→ **Action item**: After reading the listing below, copy it out exactly.

[Opening Excerpted data section]

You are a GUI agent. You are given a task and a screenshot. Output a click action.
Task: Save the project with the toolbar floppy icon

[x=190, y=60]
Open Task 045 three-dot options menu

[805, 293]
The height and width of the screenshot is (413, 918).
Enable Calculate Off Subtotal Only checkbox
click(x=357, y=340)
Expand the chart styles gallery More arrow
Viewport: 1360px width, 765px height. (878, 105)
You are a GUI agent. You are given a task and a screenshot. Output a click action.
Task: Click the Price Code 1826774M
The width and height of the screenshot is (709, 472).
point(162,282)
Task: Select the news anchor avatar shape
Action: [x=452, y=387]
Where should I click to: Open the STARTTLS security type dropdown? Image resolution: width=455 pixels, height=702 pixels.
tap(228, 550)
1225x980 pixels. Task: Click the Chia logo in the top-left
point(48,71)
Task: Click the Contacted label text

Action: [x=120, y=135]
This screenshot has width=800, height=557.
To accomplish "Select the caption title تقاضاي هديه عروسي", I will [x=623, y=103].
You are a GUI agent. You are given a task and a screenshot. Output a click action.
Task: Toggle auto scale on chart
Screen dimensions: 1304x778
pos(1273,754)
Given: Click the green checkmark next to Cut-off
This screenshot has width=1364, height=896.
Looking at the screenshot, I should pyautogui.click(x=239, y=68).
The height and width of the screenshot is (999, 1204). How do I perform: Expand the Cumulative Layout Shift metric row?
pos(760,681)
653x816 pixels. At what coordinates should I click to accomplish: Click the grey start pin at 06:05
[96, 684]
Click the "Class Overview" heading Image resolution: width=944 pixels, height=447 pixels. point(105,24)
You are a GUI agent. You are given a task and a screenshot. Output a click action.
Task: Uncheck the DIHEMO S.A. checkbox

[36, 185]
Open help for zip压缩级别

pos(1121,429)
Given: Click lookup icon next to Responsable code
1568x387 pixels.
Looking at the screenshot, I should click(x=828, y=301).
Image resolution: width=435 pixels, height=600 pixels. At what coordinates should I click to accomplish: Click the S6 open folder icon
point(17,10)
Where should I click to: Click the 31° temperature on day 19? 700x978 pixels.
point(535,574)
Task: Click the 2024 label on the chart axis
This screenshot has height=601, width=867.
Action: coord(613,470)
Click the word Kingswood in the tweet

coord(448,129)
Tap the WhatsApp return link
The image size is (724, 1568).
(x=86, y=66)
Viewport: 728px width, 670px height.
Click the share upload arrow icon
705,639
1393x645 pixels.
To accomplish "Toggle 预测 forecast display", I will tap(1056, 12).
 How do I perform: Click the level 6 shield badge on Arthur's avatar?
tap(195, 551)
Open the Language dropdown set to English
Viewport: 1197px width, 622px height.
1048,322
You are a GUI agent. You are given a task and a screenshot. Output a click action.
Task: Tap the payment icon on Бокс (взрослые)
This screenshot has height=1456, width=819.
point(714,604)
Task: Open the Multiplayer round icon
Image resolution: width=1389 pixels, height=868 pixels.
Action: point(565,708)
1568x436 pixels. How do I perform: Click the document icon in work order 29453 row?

[Closing Excerpted data section]

→ **Task answer**:
You are a GUI agent. You are given a task and a screenshot. Output a click action.
Task: Save the project with the toolbar floppy icon

[x=190, y=60]
Open Task 045 three-dot options menu

[805, 293]
The height and width of the screenshot is (413, 918).
Enable Calculate Off Subtotal Only checkbox
click(x=357, y=340)
Expand the chart styles gallery More arrow
Viewport: 1360px width, 765px height. (878, 105)
You are a GUI agent. You are given a task and a screenshot. Output a click action.
Task: Click the Price Code 1826774M
The width and height of the screenshot is (709, 472).
point(162,282)
Task: Select the news anchor avatar shape
Action: [x=452, y=387]
Where should I click to: Open the STARTTLS security type dropdown? Image resolution: width=455 pixels, height=702 pixels.
tap(228, 550)
1225x980 pixels. Task: Click the Chia logo in the top-left
point(48,71)
Task: Click the Contacted label text

Action: [x=120, y=135]
This screenshot has width=800, height=557.
To accomplish "Select the caption title تقاضاي هديه عروسي", I will [x=623, y=103].
You are a GUI agent. You are given a task and a screenshot. Output a click action.
Task: Toggle auto scale on chart
Screen dimensions: 1304x778
pos(1273,754)
Given: Click the green checkmark next to Cut-off
This screenshot has width=1364, height=896.
Looking at the screenshot, I should pyautogui.click(x=239, y=68).
The height and width of the screenshot is (999, 1204). How do I perform: Expand the Cumulative Layout Shift metric row?
pos(760,681)
653x816 pixels. At what coordinates should I click to accomplish: Click the grey start pin at 06:05
[96, 684]
Click the "Class Overview" heading Image resolution: width=944 pixels, height=447 pixels. point(105,24)
You are a GUI agent. You are given a task and a screenshot. Output a click action.
Task: Uncheck the DIHEMO S.A. checkbox

[36, 185]
Open help for zip压缩级别

pos(1121,429)
Given: Click lookup icon next to Responsable code
1568x387 pixels.
Looking at the screenshot, I should click(x=828, y=301).
Image resolution: width=435 pixels, height=600 pixels. At what coordinates should I click to accomplish: Click the S6 open folder icon
point(17,10)
Where should I click to: Click the 31° temperature on day 19? 700x978 pixels.
point(535,574)
Task: Click the 2024 label on the chart axis
This screenshot has height=601, width=867.
Action: coord(613,470)
Click the word Kingswood in the tweet

coord(448,129)
Tap the WhatsApp return link
The image size is (724, 1568).
(x=86, y=66)
Viewport: 728px width, 670px height.
Click the share upload arrow icon
705,639
1393x645 pixels.
To accomplish "Toggle 预测 forecast display", I will tap(1056, 12).
 How do I perform: Click the level 6 shield badge on Arthur's avatar?
tap(195, 551)
Open the Language dropdown set to English
Viewport: 1197px width, 622px height.
1048,322
You are a GUI agent. You are given a task and a screenshot. Output a click action.
Task: Tap the payment icon on Бокс (взрослые)
This screenshot has height=1456, width=819.
point(714,604)
Task: Open the Multiplayer round icon
Image resolution: width=1389 pixels, height=868 pixels.
Action: point(565,708)
1568x436 pixels. How do I perform: Click the document icon in work order 29453 row?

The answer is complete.